You can't jut apply for an open work permit!? Generally only spouses of individuals with a work permit (and a job offer and TWP) or student permit are issued open work permits.


----------



## GRETZKY427 (Jan 5, 2013)

Liam(at)Large said:


> You can't jut apply for an open work permit!? Generally only spouses of individuals with a work permit (and a job offer and TWP) or student permit are issued open work permits.


This is actually a work holiday program (open work permit)

https://www.whpcanada.org.au/working_holiday-vacances_travail.shtml - the permit my wife and i are applying for.


----------



## Liam(at)Large (Sep 2, 2012)

GRETZKY427 said:


> This is actually a work holiday program (open work permit)
> 
> https://www.whpcanada.org.au/working_holiday-vacances_travail.shtml - the permit my wife and i are applying for.


"For working holiday applicants, any declaration on this section “Details of Intended Work in Canada” has no bearing on your work permit as you will be issued an OPEN work permit and is therefore not restricted to working for one employer nor restricted to the start and end date on your offer of employment. An explanation is available at http://www.whpcanada.org.au/work_permit.shtml. If there are mandatory or required fields to complete in this section, such as the Job Title and Duties, which you are unsure of or don’t have information on, just type "NA" or "not applicable".

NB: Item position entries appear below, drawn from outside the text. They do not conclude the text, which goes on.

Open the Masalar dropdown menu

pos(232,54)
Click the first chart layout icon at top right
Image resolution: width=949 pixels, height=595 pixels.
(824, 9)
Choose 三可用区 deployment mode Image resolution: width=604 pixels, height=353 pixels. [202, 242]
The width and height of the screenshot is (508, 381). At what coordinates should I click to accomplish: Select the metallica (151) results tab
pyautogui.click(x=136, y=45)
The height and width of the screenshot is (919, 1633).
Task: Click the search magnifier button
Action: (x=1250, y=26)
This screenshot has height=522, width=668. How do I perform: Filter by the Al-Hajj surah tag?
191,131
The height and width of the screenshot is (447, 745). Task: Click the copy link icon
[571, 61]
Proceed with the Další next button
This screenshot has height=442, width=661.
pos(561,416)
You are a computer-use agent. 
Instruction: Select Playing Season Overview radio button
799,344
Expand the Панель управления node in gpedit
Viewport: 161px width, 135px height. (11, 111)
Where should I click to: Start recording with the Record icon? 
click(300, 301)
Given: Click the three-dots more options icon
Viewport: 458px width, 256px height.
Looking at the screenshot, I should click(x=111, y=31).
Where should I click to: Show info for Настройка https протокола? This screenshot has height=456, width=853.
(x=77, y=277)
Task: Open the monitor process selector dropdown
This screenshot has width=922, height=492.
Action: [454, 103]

If you have an employer in Canada, type the name of employer. Attach a copy of the offer of employment if one is available. If you are employed by a foreign employer who provides services to a Canadian entity, indicate the name and foreign address of this employer.

Expected start and end dates of your work in Canada – can be left blank

7-digit number of your valid Labour Market Opinion (LMO) – can be left blank"

https://www.whpcanada.org.au/cic.shtml


----------



## GRETZKY427 (Jan 5, 2013)

Liam(at)Large said:


> "For working holiday applicants, any declaration on this section “Details of Intended Work in Canada” has no bearing on your work permit as you will be issued an OPEN work permit and is therefore not restricted to working for one employer nor restricted to the start and end date on your offer of employment. An explanation is available at http://www.whpcanada.org.au/work_permit.shtml. If there are mandatory or required fields to complete in this section, such as the Job Title and Duties, which you are unsure of or don’t have information on, just type "NA" or "not applicable".
> 
> If you have an employer in Canada, type the name of employer. Attach a copy of the offer of employment if one is available. If you are employed by a foreign employer who provides services to a Canadian entity, indicate the name and foreign address of this employer.
> 
> ...


Many thanks that what i wrote N/A.


----------